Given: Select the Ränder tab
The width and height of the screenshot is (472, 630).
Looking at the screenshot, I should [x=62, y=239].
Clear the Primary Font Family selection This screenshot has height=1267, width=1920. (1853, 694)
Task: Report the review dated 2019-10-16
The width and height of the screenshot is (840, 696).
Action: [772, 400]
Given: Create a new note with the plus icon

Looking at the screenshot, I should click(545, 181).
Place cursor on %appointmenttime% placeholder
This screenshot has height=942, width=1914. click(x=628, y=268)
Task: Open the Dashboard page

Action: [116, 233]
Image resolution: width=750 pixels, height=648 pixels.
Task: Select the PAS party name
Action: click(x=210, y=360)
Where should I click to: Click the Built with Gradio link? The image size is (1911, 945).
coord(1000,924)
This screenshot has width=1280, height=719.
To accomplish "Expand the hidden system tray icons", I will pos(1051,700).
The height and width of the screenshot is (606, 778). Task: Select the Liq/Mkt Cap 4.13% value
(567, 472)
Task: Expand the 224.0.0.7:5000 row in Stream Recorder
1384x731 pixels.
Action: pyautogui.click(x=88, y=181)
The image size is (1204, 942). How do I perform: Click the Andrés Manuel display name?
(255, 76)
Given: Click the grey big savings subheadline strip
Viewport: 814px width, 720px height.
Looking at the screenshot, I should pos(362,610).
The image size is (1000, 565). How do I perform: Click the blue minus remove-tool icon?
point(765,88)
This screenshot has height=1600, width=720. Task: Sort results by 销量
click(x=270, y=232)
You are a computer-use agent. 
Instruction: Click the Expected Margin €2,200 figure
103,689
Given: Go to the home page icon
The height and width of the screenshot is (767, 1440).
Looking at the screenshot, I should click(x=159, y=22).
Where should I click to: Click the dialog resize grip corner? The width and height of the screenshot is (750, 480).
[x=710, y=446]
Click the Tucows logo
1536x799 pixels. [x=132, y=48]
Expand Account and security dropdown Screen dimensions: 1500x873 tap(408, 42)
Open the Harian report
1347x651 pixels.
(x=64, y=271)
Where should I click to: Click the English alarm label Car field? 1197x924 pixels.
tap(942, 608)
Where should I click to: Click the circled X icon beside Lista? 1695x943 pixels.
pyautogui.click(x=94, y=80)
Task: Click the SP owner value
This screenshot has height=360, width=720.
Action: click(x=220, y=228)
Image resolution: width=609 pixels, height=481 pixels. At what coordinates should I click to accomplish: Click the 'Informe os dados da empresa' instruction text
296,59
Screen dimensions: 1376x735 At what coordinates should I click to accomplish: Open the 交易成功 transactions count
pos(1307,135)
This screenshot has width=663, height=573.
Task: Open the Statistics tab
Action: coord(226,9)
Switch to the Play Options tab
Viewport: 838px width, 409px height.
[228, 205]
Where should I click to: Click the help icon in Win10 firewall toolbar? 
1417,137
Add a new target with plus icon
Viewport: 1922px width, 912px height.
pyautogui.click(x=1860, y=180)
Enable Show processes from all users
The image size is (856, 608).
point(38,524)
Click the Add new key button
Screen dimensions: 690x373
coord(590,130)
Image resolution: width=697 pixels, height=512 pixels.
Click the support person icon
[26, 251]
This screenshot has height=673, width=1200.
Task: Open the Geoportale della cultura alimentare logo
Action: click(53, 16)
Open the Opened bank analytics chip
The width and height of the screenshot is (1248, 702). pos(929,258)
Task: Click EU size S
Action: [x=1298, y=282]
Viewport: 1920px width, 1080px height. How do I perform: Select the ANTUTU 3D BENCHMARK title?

What is expected:
Take the lines above from the one containing "Viewport: 814px width, 720px height." down to the one containing "Given: Go to the home page icon", and transcribe them exactly, both ends included.

The answer:
Viewport: 814px width, 720px height.
Looking at the screenshot, I should pos(362,610).
The image size is (1000, 565). How do I perform: Click the blue minus remove-tool icon?
point(765,88)
This screenshot has height=1600, width=720. Task: Sort results by 销量
click(x=270, y=232)
You are a computer-use agent. 
Instruction: Click the Expected Margin €2,200 figure
103,689
Given: Go to the home page icon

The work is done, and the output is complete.